- _WHAT YOU WILL DO_:
A. According to the article on generational preferences among meeting planners, where do generation X planners prefer to go to learn the specifics of a venue?
B. Extend the article on generational preferences among meeting planners, starting right after its last sentence.

- _PASSAGE GIVEN_:
Meetings

Generational Preferences Among Meeting Planners

By / Sep 18, 2015 (iStock/Thinkstock)

A new survey released by the International Association of Conference Centres takes a look at what meeting planners of all ages prefer and how that affects which venue and conference space is selected.

We all know that associations love to look at the impact different generations—especially millennials—are having on the industry, whether in terms of membership, learning, or news consumption.

These findings will help prepare meeting industry suppliers and enable them to tailor their products and services to accommodate the individual needs of each generation of planners.

And now a survey released by the International Association of Conference Centres (IACC) last week [PDF] reveals generational preferences among 200-plus meeting planners, particularly when it comes to how they do business and select venues. (Editor’s note: The survey focused on meeting planners in Australia and Asia-Pacific, but its findings are likely representative of planners worldwide.)

“There were important differences highlighted in the research in terms of preferences and priorities expressed by planners across the generations,” said Mark Cooper, CEO of IACC. “These findings will help prepare meeting industry suppliers and enable them to tailor their products and services to accommodate the individual needs of each generation of planners.”

The age groups of respondents were split into five categories: generation Z (under 18), generation Y or millennials (age 18-32), generation X (age 33-46), baby boomers (age 47-65), and mature (age 66 plus). Here are three key findings from the survey:

Sales and marketing preferences. Generation Y planners prefer attending venue promotional events to find out specifics about a venue, while generation X planners prefer going to tradeshows for that purpose. Not at all surprising: Both generation X and generation Y dislike phone calls, which suggests that telesales are not the way to promote venues to buyers any longer.

Instead, digital communication is number one for providing planners with the information they need to consider a venue for their meeting. Venues that have creative and effective ways of presenting the best virtual experience will likely please buyers most.

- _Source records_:
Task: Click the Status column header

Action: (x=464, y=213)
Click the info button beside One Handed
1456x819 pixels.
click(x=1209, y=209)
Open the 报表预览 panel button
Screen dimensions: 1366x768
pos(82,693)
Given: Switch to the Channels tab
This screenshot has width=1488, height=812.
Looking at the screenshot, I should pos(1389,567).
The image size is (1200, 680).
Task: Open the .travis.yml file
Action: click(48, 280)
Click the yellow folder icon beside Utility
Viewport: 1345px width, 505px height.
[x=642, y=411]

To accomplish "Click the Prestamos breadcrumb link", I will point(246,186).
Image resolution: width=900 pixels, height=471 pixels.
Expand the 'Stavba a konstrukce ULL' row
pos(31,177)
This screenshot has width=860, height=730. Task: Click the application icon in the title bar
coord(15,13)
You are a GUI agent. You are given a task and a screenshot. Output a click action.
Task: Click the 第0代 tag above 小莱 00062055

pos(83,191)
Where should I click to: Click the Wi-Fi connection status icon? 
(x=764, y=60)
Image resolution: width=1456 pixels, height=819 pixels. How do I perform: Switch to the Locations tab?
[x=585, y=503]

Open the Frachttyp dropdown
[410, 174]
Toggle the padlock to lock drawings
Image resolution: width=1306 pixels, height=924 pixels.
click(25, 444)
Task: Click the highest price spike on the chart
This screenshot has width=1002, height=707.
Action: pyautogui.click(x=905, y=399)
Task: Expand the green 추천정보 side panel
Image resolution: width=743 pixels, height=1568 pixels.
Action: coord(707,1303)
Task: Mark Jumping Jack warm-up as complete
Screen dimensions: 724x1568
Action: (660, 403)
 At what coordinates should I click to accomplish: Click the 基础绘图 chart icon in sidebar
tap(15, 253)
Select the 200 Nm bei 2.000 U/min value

- _THE REPLIES_:
A. Tradeshows.

B.
Venue-selection criteria. Generation Y buyers place greater importance on the technology capabilities of a venue than any other generation, with baby boomers placing location at the top of the list. Generation X places greater importance on the food and beverage offering than their younger and older counterparts. Having an experiential learning aspect is important for generation Y and generation Z participants, while baby boomer attendees prefer high-quality service over anything else.

Baby boomers also are more cost conscious than younger generations when selecting a conference venue. This finding differs from a survey released by Cvent early this summer, which found that millennial meeting planners are most likely to choose event venues based on cost.

Meeting planners of all generations said they take into account the age of their conference attendees when selecting a venue. For generation Z attendees, technology is the highest priority for planners, while for millennials, it’s making sure that activities are available nearby. And it’s all about location for generation Xers. Accessibility is what planners consider most for their baby boomer and mature attendees.

Meeting space elements. All generations are pretty much on the same page when it comes to what they look for in meeting space. The top-three elements for generation Y are that the space is conducive for learning, that it fosters collaboration and innovation, and that rooms can be broken out and set up in different ways. Last on the list for all: that the space has the ability to recognize key performers or partners.

For all you venue and destination readers out there, what other differences in preferences have you seen among different generations of meeting planners who you work with? Please share in the comments.

Samantha Whitehorne

Samantha Whitehorne is editorial director of Associations Now. More »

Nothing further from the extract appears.